[Exercise description] Render the data below as a numbered list, skipping any blank lines, and leave the pictures out of your answer.

[Data for this task]
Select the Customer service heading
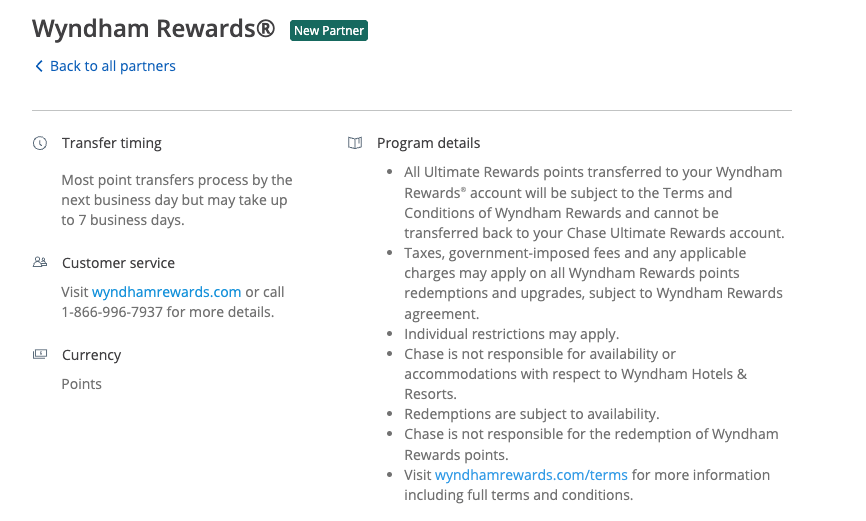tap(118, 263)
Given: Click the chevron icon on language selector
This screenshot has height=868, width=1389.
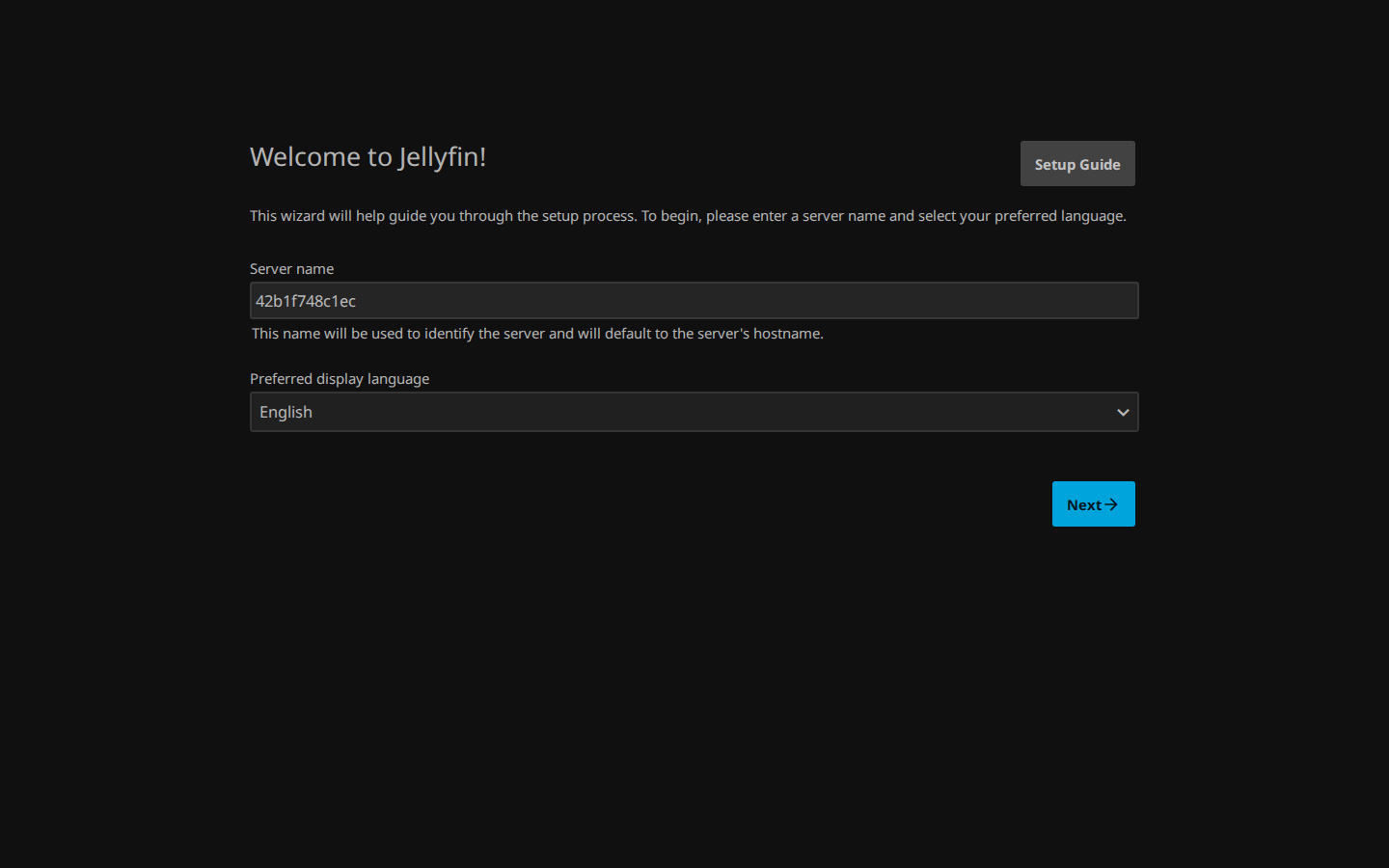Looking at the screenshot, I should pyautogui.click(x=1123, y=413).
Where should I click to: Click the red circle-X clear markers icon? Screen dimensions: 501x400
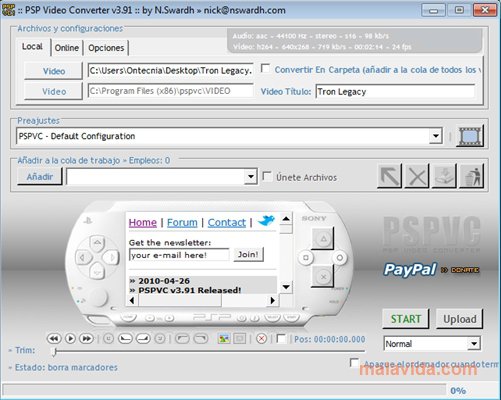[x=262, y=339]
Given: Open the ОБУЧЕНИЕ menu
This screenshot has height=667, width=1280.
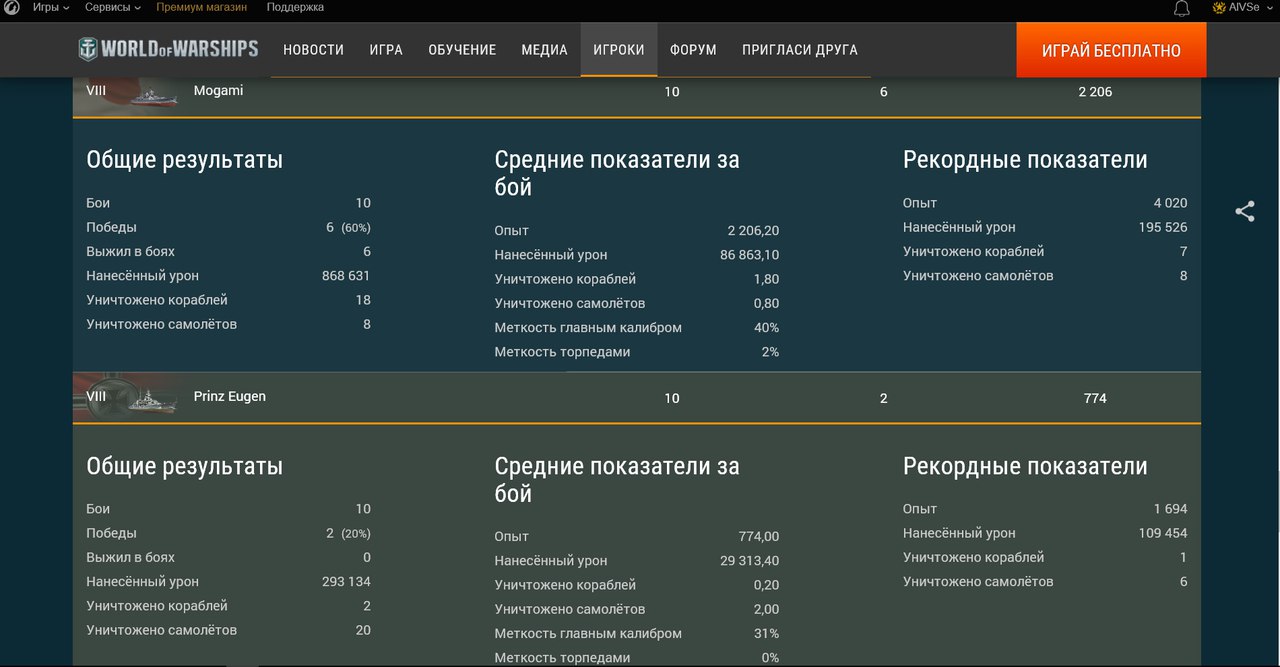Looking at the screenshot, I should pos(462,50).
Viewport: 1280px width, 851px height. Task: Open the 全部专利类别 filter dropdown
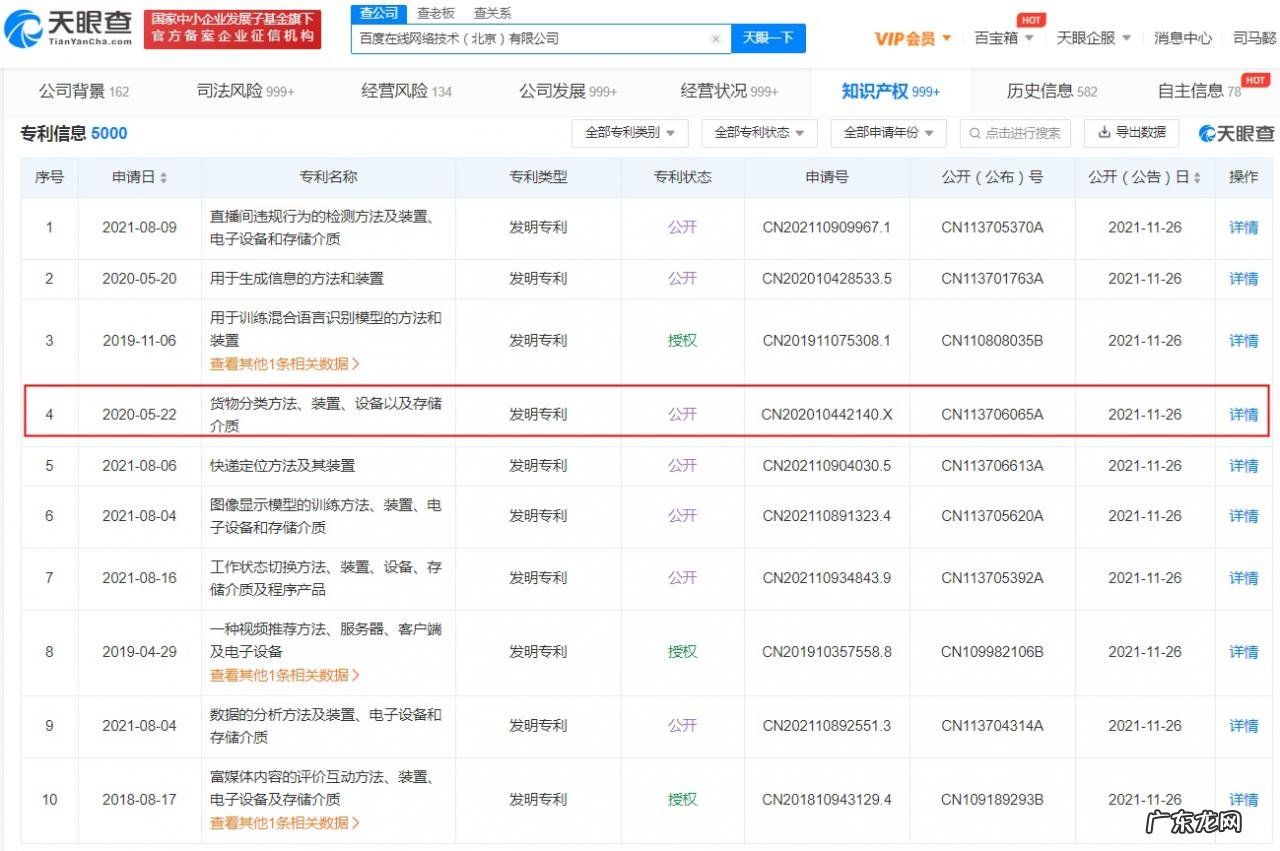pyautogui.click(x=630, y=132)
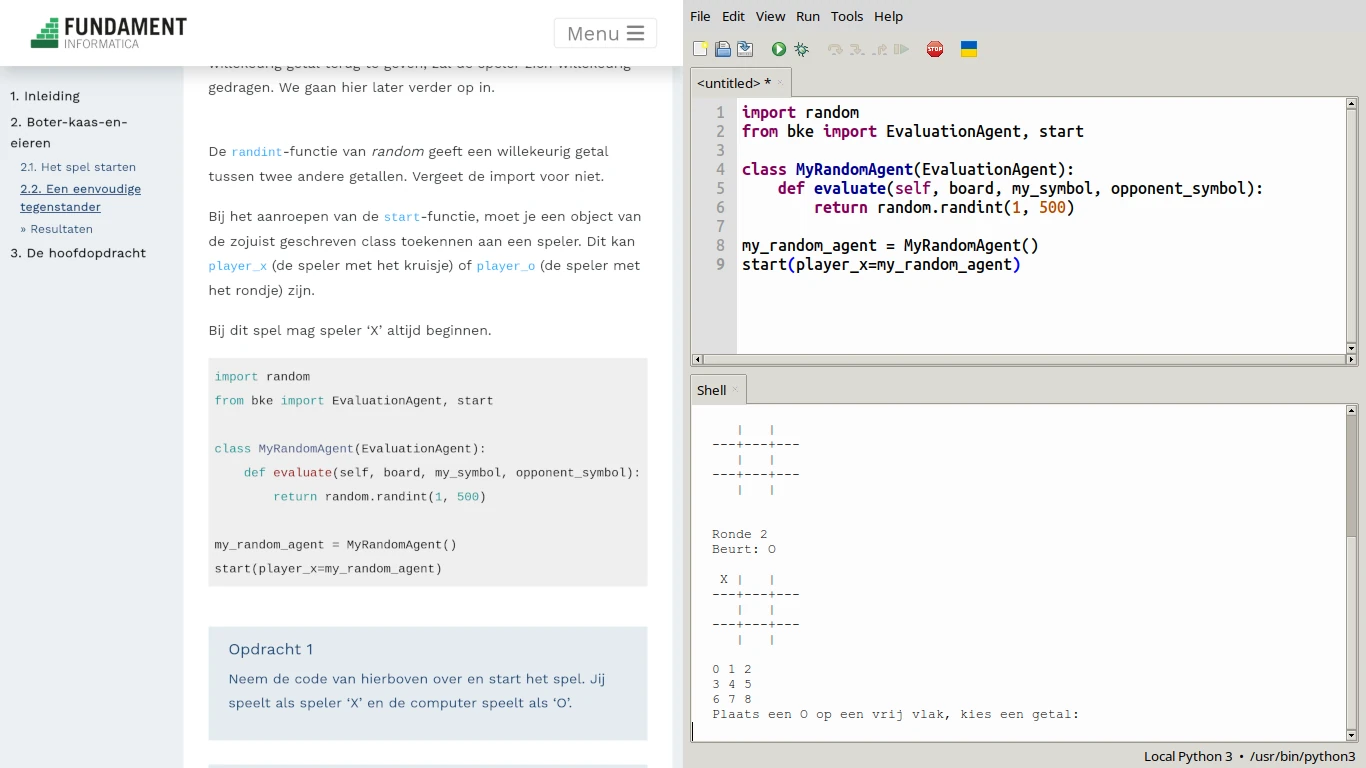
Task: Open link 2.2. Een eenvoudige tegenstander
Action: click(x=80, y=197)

[Answer for this exercise]
1. Select the Customer service heading
2. tap(118, 263)
3. Given: Click the chevron icon on language selector
4. This screenshot has height=868, width=1389.
5. Looking at the screenshot, I should pyautogui.click(x=1123, y=413).
6. Where should I click to: Click the red circle-X clear markers icon? Screen dimensions: 501x400
7. [x=262, y=339]
8. Given: Open the ОБУЧЕНИЕ menu
9. This screenshot has height=667, width=1280.
10. Looking at the screenshot, I should pos(462,50).
11. Viewport: 1280px width, 851px height. Task: Open the 全部专利类别 filter dropdown
12. pyautogui.click(x=630, y=132)
13. Task: Open link 2.2. Een eenvoudige tegenstander
14. Action: click(x=80, y=197)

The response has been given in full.